Cost-benefit analysis

Cost-benefit analysis is a term that refers both to:

Under both definitions the process involves, whether explicitly or implicitly, weighing the total expected costs against the total expected benefits of one or more actions in order to choose the best or most profitable option. The formal process is often referred to as either CBA (Cost-Benefit Analysis) or BCA (Benefit-Cost Analysis).

Benefits and costs are often expressed in money terms, and are adjusted for the time value of money, so that all flows of benefits and flows of project costs over time (which tend to occur at different points in time) are expressed on a common basis in terms of their “present value.” Closely related, but slightly different, formal techniques include cost-effectiveness analysis, economic impact analysis, fiscal impact analysis and Social Return on Investment (SROI) analysis. The latter builds upon the logic of cost-benefit analysis, but differs in that it is explicitly designed to inform the practical decision-making of enterprise managers and investors focused on optimizing their social and environmental impacts. Cost-benefit Analysis is also used in Decision Architecture to justify investment decisions.

Contents

Theory

Cost–benefit analysis is often used by governments to evaluate the desirability of a given intervention. It is heavily used in today's government. It is an analysis of the cost effectiveness of different alternatives in order to see whether the benefits outweigh the costs. The aim is to gauge the efficiency of the intervention relative to the status quo. The costs and benefits of the impacts of an intervention are evaluated in terms of the public's willingness to pay for them (benefits) or willingness to pay to avoid them (costs). Inputs are typically measured in terms of opportunity costs - the value in their best alternative use. The guiding principle is to list all parties affected by an intervention and place a monetary value of the effect it has on their welfare as it would be valued by them.

The process involves monetary value of initial and ongoing expenses vs. expected return. Constructing plausible measures of the costs and benefits of specific actions is often very difficult. In practice, analysts try to estimate costs and benefits either by using survey methods or by drawing inferences from market behavior. For example, a product manager may compare manufacturing and marketing expenses with projected sales for a proposed product and decide to produce it only if he expects the revenues to eventually recoup the costs.
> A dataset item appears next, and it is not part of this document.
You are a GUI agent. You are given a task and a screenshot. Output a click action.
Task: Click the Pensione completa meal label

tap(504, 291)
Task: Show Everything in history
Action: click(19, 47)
Cost–benefit analysis attempts to put all relevant costs and benefits on a common temporal footing. A discount rate is chosen, which is then used to compute all relevant future costs and benefits in present-value terms. Most commonly, the discount rate used for present-value calculations is an interest rate taken from financial markets (R.H. Frank 2000). This can be very controversial; for example, a high discount rate implies a very low value on the welfare of future generations, which may have a huge impact on the desirability of interventions to help the environment. Empirical studies suggest that in reality, people's discount rates do decline over time. Because cost–benefit analysis aims to measure the public's true willingness to pay, this feature is typically built into studies.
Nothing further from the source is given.